Ecco la domanda radicale…
Eppure se rileggessimo le domande appena poste, chiedendoci nel frattempo quale idea di Dio gli soggiaccia, quale immagine di Salvatore, ci accorgeremmo di entrare immediatamente in conflitto con il volto di Dio e l’immagine di sé che Gesù rivela lungo la sua storia. Per guarire tutti i ciechi, liberare tutti gli oppressi, ecc… Gesù avrebbe infatti dovuto trascendere la fisicità storica in cui, incarnandosi, aveva scelto di vivere (avrebbe dovuto smettere di essere uomo); per continuare “automaticamente” gli stessi miracoli con tutti i successivi nati da donna, avrebbe dovuto saltare la relazione con la libertà umana (avrebbe cioè dovuto smettere di essere colui che crea e pensa l’uomo come l’interlocutore serio della sua vita, ricollocandolo tra le creature determinate solo dalla necessità); per consegnarci un mondo senza poveri, prigionieri, ecc… avrebbe dovuto impedire all’uomo di farsi nella storia (avrebbe cioè dovuto smettere di essere il Dio che non si impone); e così via…
Il punto cioè pare essere quello per cui noi spesso abbiamo un’interpretazione un po’ troppo affrettata e riduttiva di quello che è il volto di Dio che Gesù ci ha rivelato: stando alla citazione di Is 61,1-2, forse un po’ troppo frettolosamente noi diciamo – o diamo per scontato – che Dio è il Dio dei poveri, degli oppressi, dei ciechi, dei prigionieri… Come se Dio fosse una cosa (e immediatamente il nostro pensiero irriflesso va all’immagine “classica” di Dio: onnipotente, infinito, anonimo…) e poi – poiché è buono (come se questa bontà fosse solo una sua qualità che si aggiunge alle altre) – fa cose buone (aiuta i poveri, ecc…). Invece, molto più radicalmente, Dio è colui che fin nelle fibre più intime di se stesso è amore che si dona: non è che Dio è colui che fa il buono, Dio è buono; Dio non è colui che ci lascia un po’ liberi, ma è colui che radicalmente scommette sulla libertà umana, sulla sua storia, sul suo farsi…
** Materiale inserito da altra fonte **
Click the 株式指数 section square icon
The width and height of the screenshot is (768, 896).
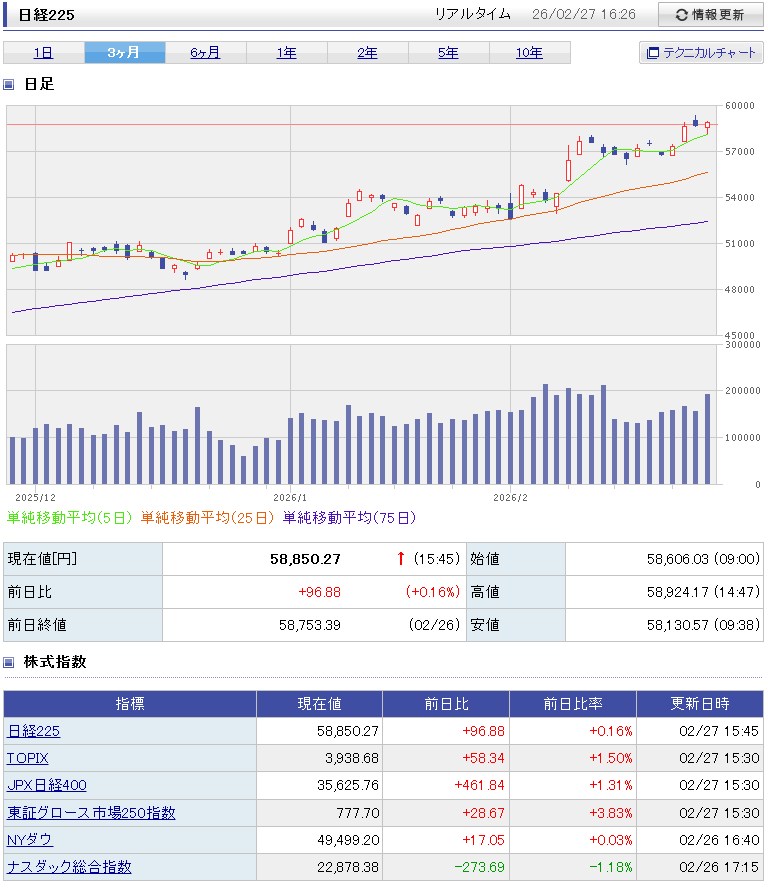[9, 662]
Il nostro rischio invece è quello di considerarlo in modo apriorico come il Dio della metafisica greca, a cui poi appiccichiamo qualche nostra buona intenzione, qualche idea riciclata da quello che nell’immaginario collettivo è “il buon Dio”, e che poi rimproveriamo perché non ha saputo gestire bene attributi metafisici greci e attributi misericordiosi romantici…
Ma Dio è Altro da tutto ciò, è radicalmente altro: Lui non fa le cose, lui è Colui che è, è Colui che porta un lieto annuncio ai poveri… ma non perché queste sono “cose carine” che ogni tanto è bello fare, ma perché è Lui che è così; e dietro alle esemplificazioni di Isaia appare il volto del Dio che radicalmente, dalle origini e per sempre, è il Dio della Vita degli uomini. Ma essere il Dio della Vita degli uomini, implica precisamente esserlo, sempre e in modo radicale: rispettandone la libertà, parlandogli nell’intimità, custodendone la storicità… che sono tutte cose che precisamente si compiono in Gesù di Nazaret: «Oggi si è compiuta questa Scrittura che voi avete ascoltato».